Pretty sure she scanned every square inch of every park and mud hole in town. She may have even traveled out a bit……My bad (obsession).
Below is the one of the songs I wrote. A friend was telling me of a difficult situation she was going through and was having a hard time walking away from. When she was finally able to walk away I was inspired to write the song as an inspiration to her success to get out of a toxic relationship.
Disclaimer: I said I loved writing songs not that I am good at it. I love to sing. That does not mean I will not shatter any glass next to you.
Song Burning Bridges
A good day at work. Always good when you learn something… Received a message from my old job offering me a position. Truly thankful but I turned it down. I have decided to work on what fits and not chase the money. Driving 110 miles a day is not part of the new plan. Interestingly enough, shortly after turning down the position I was made aware of a position within the current company I work for that would fit directly into my skill set. Will let everyone know if anything happens from it. I have to remember that when I say no its because I have an actual outline I am following. I turned down an extra $15k a year, but I also turned down hard labor, an additional 1200 hours of additional work a year, 110 round trip daily (as mentioned) and being completely married back into a job with no life.

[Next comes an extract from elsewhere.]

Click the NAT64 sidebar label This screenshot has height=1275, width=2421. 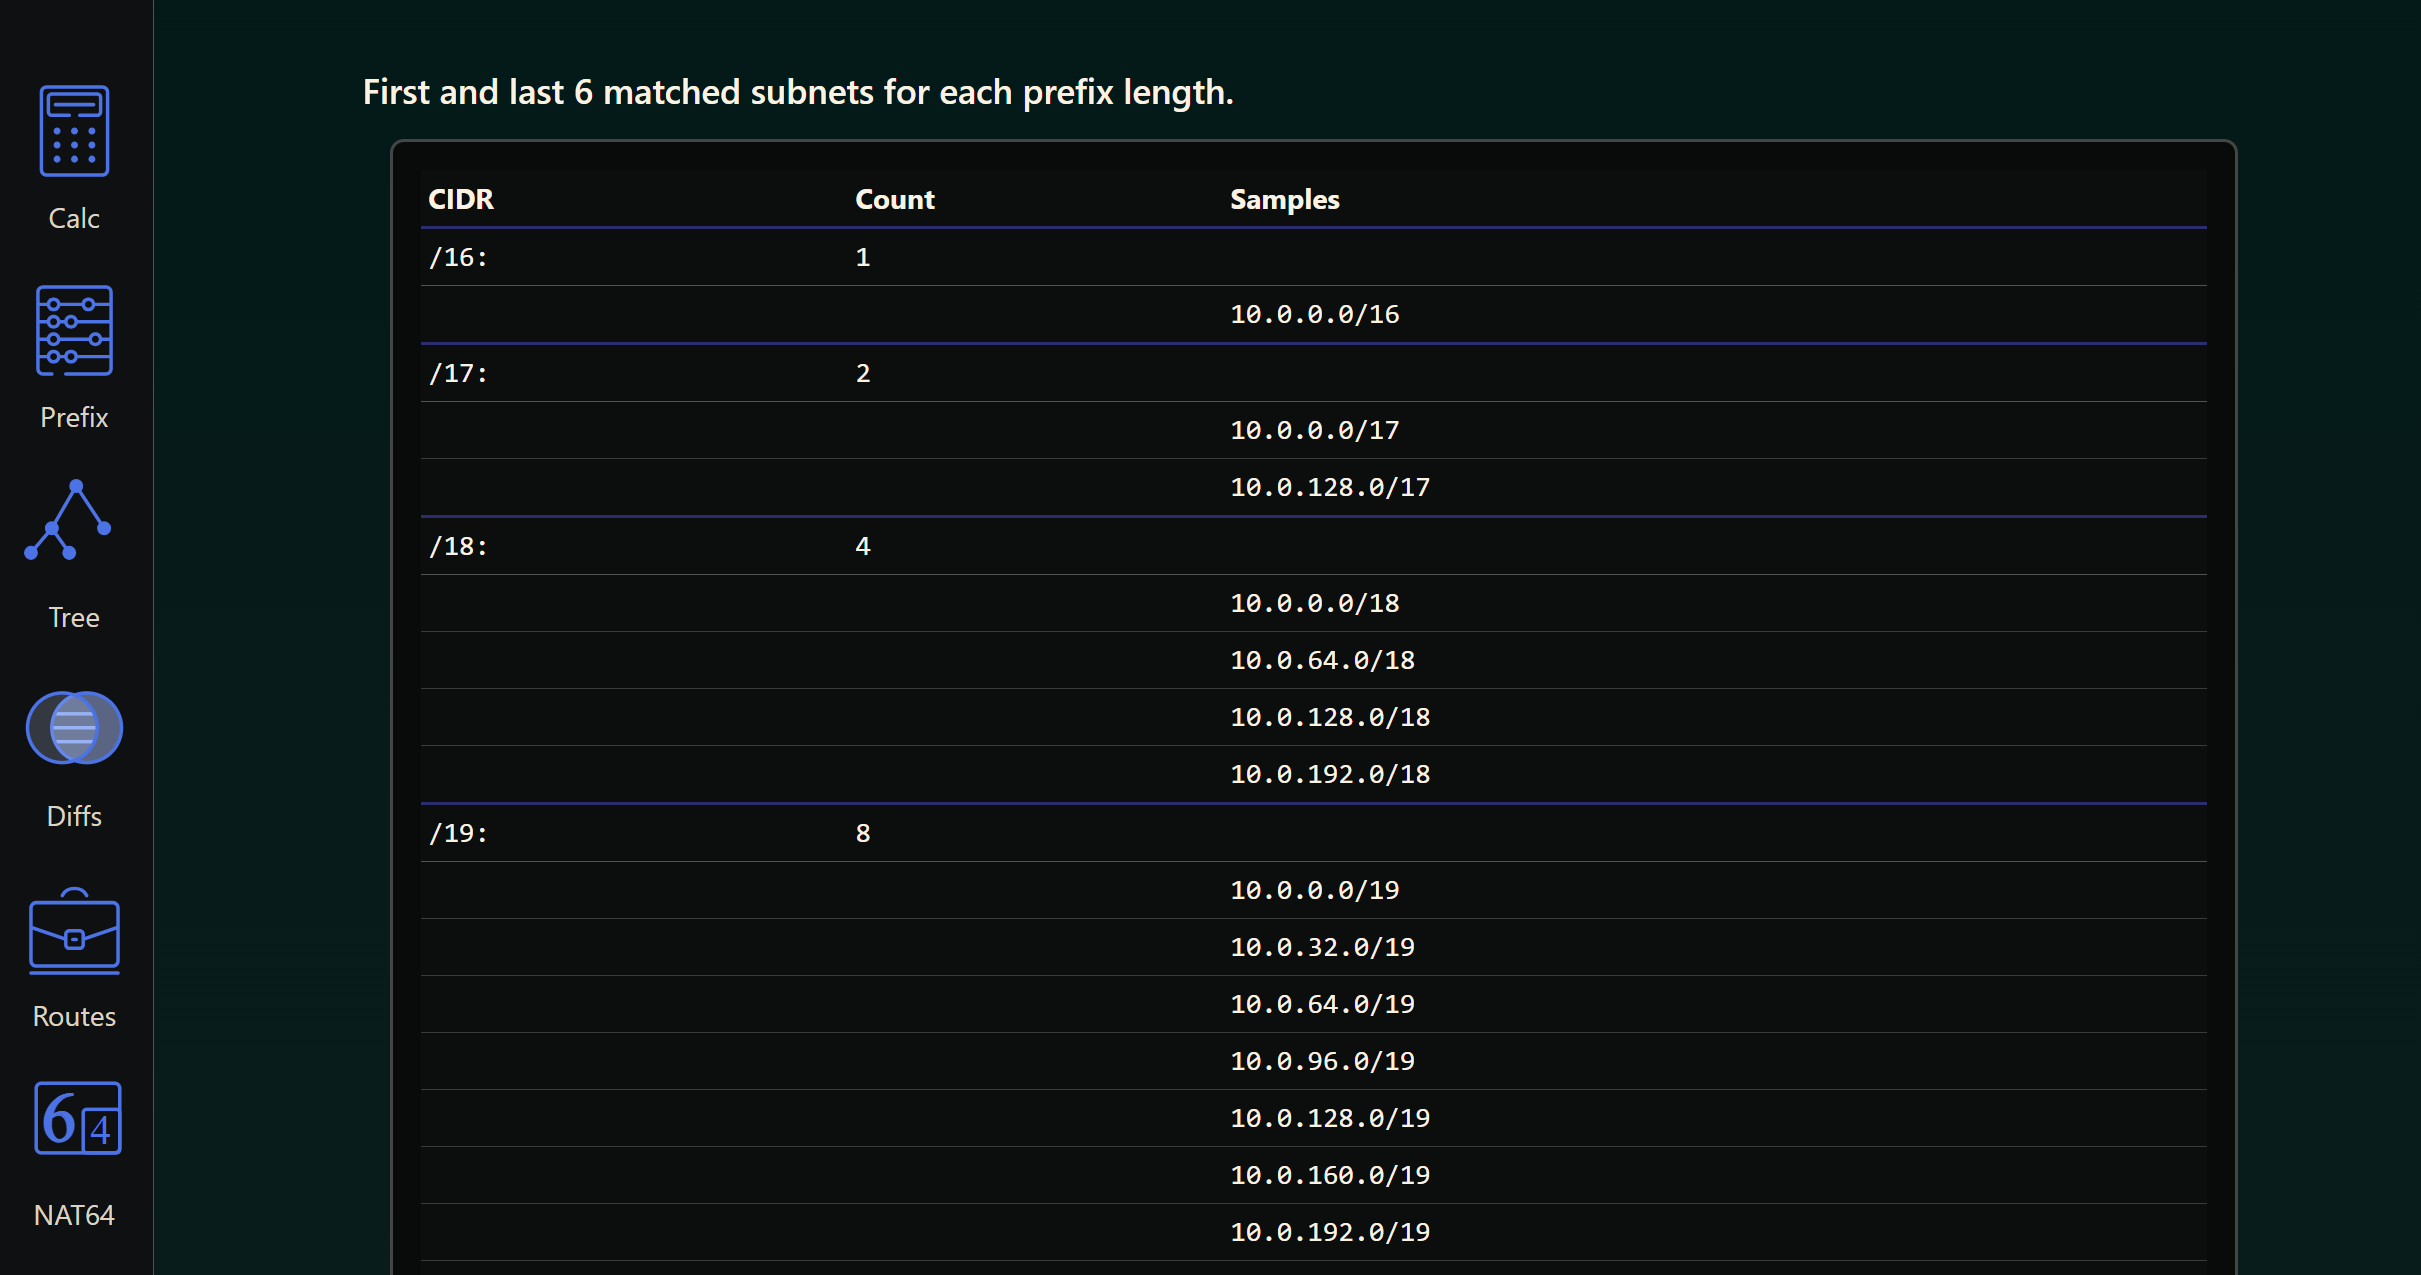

Well, to start I have a lot more time on my hands these days. Amazing what a huge cut in pay and hours will do. At first I was furious. After all, I was number one in almost every category at work. Reports, budget, growth….. I was devastated, hurt and angry. The reason for my layoff was officially due to my distance from the corporate office. The real reason was my lack of ability to network with my peers. A VERY REAL AND IMPORTANT PROCESS IN THE CORPORATE WORLD. So while my work was off the charts I was still very transparent to the company as a whole given the layers between my immediate supervisors and the executive teams. So despite my knowledge, experience and success I was let go. It took me a while to understand I was doing something I was passionate about but may not have been completely suited for. During my research I discovered I was not doing what I was good at. I am good at management and district management where I can stay connected with the people, process and training aspects of a job. At the Director level, even through it was a passion of mine, it was like Executive was a foreign language to me. I felt disconnected from the people I was good at helping and I was losing a skill set I was good at for the passion of being on top. Don’t get me wrong, I was just as successful as any of my counterparts. However, in the scope of my corporate interaction skills, I was equivalent to a redneck in coveralls sitting in a room of Rolex’s and tuxes. I have learned a lot since then about myself and the difference between passion and what I’m good at. I have started saying no a lot more and have started to enjoy a bit more of life. This blog is my continued journey towards that goal. I hope you will join me. Learn a bit and give a bit.